**WHAT IS ASKED**
Repeat every line of the records below without changing anything.

==== GIVEN DATA ====

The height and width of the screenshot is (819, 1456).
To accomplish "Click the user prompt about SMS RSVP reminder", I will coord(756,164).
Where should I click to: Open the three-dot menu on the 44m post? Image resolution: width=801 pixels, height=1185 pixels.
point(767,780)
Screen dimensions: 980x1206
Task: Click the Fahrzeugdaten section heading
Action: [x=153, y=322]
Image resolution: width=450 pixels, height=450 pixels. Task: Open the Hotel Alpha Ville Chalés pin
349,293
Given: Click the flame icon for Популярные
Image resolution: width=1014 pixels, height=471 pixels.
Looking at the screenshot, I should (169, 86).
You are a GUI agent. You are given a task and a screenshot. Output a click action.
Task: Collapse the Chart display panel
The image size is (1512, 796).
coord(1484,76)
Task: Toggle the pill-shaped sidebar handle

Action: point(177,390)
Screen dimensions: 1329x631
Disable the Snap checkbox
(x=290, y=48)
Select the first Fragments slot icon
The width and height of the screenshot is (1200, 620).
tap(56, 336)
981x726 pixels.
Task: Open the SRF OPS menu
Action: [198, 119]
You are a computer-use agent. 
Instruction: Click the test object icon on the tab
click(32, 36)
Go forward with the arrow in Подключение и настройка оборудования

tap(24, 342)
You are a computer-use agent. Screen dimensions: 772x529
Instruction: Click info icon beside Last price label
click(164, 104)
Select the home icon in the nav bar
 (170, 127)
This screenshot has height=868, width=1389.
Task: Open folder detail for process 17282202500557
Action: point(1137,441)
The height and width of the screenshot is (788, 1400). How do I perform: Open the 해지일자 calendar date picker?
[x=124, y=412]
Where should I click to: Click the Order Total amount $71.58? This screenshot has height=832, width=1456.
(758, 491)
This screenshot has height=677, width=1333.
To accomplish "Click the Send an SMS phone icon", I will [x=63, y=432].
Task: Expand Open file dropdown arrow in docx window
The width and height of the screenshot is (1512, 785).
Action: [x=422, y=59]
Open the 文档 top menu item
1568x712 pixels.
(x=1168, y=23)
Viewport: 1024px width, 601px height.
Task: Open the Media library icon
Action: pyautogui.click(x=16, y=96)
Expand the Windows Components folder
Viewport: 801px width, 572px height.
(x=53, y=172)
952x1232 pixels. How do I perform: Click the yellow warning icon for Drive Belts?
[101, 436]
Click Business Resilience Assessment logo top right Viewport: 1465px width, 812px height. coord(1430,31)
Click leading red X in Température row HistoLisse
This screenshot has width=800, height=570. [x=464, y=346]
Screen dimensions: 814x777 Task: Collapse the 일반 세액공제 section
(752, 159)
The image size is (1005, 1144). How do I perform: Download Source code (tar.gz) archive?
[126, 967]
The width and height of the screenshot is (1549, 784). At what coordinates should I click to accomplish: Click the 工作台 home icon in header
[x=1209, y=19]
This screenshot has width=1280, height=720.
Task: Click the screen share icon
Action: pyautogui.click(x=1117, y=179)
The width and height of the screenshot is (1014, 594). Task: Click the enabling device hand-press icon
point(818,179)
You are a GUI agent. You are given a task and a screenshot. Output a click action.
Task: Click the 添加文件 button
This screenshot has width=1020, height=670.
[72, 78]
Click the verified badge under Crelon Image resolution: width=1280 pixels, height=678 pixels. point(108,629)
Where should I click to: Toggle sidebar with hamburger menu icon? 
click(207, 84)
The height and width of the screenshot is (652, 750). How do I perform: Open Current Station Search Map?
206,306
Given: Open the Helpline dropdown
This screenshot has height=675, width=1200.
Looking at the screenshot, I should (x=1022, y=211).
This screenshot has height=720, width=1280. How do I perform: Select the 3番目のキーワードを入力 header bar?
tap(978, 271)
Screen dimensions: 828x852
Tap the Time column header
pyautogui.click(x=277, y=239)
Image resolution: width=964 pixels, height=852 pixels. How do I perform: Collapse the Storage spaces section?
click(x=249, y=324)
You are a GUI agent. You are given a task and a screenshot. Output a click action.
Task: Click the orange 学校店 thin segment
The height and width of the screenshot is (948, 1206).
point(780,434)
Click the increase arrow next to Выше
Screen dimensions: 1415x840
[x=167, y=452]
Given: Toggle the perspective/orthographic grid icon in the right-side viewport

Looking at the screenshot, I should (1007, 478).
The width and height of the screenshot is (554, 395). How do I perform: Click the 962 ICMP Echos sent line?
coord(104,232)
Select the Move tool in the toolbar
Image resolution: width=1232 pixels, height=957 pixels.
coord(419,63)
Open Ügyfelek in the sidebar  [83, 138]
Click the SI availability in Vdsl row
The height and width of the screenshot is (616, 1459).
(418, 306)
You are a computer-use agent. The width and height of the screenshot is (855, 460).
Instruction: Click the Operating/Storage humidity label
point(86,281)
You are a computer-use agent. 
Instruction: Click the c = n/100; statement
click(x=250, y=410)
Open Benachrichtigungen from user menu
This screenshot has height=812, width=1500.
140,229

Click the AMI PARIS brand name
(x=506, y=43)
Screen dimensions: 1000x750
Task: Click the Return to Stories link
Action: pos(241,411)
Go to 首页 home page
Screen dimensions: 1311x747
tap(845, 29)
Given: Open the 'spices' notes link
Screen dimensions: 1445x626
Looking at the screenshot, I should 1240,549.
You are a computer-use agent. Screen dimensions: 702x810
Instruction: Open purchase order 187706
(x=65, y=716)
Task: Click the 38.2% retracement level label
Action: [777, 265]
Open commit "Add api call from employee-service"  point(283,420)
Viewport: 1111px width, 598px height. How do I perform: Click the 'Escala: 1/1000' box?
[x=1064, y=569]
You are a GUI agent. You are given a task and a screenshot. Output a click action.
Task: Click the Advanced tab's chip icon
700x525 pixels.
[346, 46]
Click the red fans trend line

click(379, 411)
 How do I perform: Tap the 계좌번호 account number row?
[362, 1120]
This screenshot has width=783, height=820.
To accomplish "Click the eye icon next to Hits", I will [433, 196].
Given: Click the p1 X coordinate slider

====

**SOLUTION FOR THIS PROBLEM**
The height and width of the screenshot is (819, 1456).
To accomplish "Click the user prompt about SMS RSVP reminder", I will coord(756,164).
Where should I click to: Open the three-dot menu on the 44m post? Image resolution: width=801 pixels, height=1185 pixels.
point(767,780)
Screen dimensions: 980x1206
Task: Click the Fahrzeugdaten section heading
Action: [x=153, y=322]
Image resolution: width=450 pixels, height=450 pixels. Task: Open the Hotel Alpha Ville Chalés pin
349,293
Given: Click the flame icon for Популярные
Image resolution: width=1014 pixels, height=471 pixels.
Looking at the screenshot, I should (169, 86).
You are a GUI agent. You are given a task and a screenshot. Output a click action.
Task: Collapse the Chart display panel
The image size is (1512, 796).
coord(1484,76)
Task: Toggle the pill-shaped sidebar handle

Action: point(177,390)
Screen dimensions: 1329x631
Disable the Snap checkbox
(x=290, y=48)
Select the first Fragments slot icon
The width and height of the screenshot is (1200, 620).
tap(56, 336)
981x726 pixels.
Task: Open the SRF OPS menu
Action: [198, 119]
You are a computer-use agent. 
Instruction: Click the test object icon on the tab
click(32, 36)
Go forward with the arrow in Подключение и настройка оборудования

tap(24, 342)
You are a computer-use agent. Screen dimensions: 772x529
Instruction: Click info icon beside Last price label
click(164, 104)
Select the home icon in the nav bar
 (170, 127)
This screenshot has height=868, width=1389.
Task: Open folder detail for process 17282202500557
Action: point(1137,441)
The height and width of the screenshot is (788, 1400). How do I perform: Open the 해지일자 calendar date picker?
[x=124, y=412]
Where should I click to: Click the Order Total amount $71.58? This screenshot has height=832, width=1456.
(758, 491)
This screenshot has height=677, width=1333.
To accomplish "Click the Send an SMS phone icon", I will [x=63, y=432].
Task: Expand Open file dropdown arrow in docx window
The width and height of the screenshot is (1512, 785).
Action: [x=422, y=59]
Open the 文档 top menu item
1568x712 pixels.
(x=1168, y=23)
Viewport: 1024px width, 601px height.
Task: Open the Media library icon
Action: pyautogui.click(x=16, y=96)
Expand the Windows Components folder
Viewport: 801px width, 572px height.
(x=53, y=172)
952x1232 pixels. How do I perform: Click the yellow warning icon for Drive Belts?
[101, 436]
Click Business Resilience Assessment logo top right Viewport: 1465px width, 812px height. coord(1430,31)
Click leading red X in Température row HistoLisse
This screenshot has width=800, height=570. [x=464, y=346]
Screen dimensions: 814x777 Task: Collapse the 일반 세액공제 section
(752, 159)
The image size is (1005, 1144). How do I perform: Download Source code (tar.gz) archive?
[126, 967]
The width and height of the screenshot is (1549, 784). At what coordinates should I click to accomplish: Click the 工作台 home icon in header
[x=1209, y=19]
This screenshot has width=1280, height=720.
Task: Click the screen share icon
Action: pyautogui.click(x=1117, y=179)
The width and height of the screenshot is (1014, 594). Task: Click the enabling device hand-press icon
point(818,179)
You are a GUI agent. You are given a task and a screenshot. Output a click action.
Task: Click the 添加文件 button
This screenshot has width=1020, height=670.
[72, 78]
Click the verified badge under Crelon Image resolution: width=1280 pixels, height=678 pixels. point(108,629)
Where should I click to: Toggle sidebar with hamburger menu icon? 
click(207, 84)
The height and width of the screenshot is (652, 750). How do I perform: Open Current Station Search Map?
206,306
Given: Open the Helpline dropdown
This screenshot has height=675, width=1200.
Looking at the screenshot, I should (x=1022, y=211).
This screenshot has height=720, width=1280. How do I perform: Select the 3番目のキーワードを入力 header bar?
tap(978, 271)
Screen dimensions: 828x852
Tap the Time column header
pyautogui.click(x=277, y=239)
Image resolution: width=964 pixels, height=852 pixels. How do I perform: Collapse the Storage spaces section?
click(x=249, y=324)
You are a GUI agent. You are given a task and a screenshot. Output a click action.
Task: Click the orange 学校店 thin segment
The height and width of the screenshot is (948, 1206).
point(780,434)
Click the increase arrow next to Выше
Screen dimensions: 1415x840
[x=167, y=452]
Given: Toggle the perspective/orthographic grid icon in the right-side viewport

Looking at the screenshot, I should (1007, 478).
The width and height of the screenshot is (554, 395). How do I perform: Click the 962 ICMP Echos sent line?
coord(104,232)
Select the Move tool in the toolbar
Image resolution: width=1232 pixels, height=957 pixels.
coord(419,63)
Open Ügyfelek in the sidebar  [83, 138]
Click the SI availability in Vdsl row
The height and width of the screenshot is (616, 1459).
(418, 306)
You are a computer-use agent. The width and height of the screenshot is (855, 460).
Instruction: Click the Operating/Storage humidity label
point(86,281)
You are a computer-use agent. 
Instruction: Click the c = n/100; statement
click(x=250, y=410)
Open Benachrichtigungen from user menu
This screenshot has height=812, width=1500.
140,229

Click the AMI PARIS brand name
(x=506, y=43)
Screen dimensions: 1000x750
Task: Click the Return to Stories link
Action: pos(241,411)
Go to 首页 home page
Screen dimensions: 1311x747
tap(845, 29)
Given: Open the 'spices' notes link
Screen dimensions: 1445x626
Looking at the screenshot, I should 1240,549.
You are a computer-use agent. Screen dimensions: 702x810
Instruction: Open purchase order 187706
(x=65, y=716)
Task: Click the 38.2% retracement level label
Action: [777, 265]
Open commit "Add api call from employee-service"  point(283,420)
Viewport: 1111px width, 598px height. How do I perform: Click the 'Escala: 1/1000' box?
[x=1064, y=569]
You are a GUI agent. You are given a task and a screenshot. Output a click action.
Task: Click the Advanced tab's chip icon
700x525 pixels.
[346, 46]
Click the red fans trend line

click(379, 411)
 How do I perform: Tap the 계좌번호 account number row?
[362, 1120]
This screenshot has width=783, height=820.
To accomplish "Click the eye icon next to Hits", I will [433, 196].
Given: Click the p1 X coordinate slider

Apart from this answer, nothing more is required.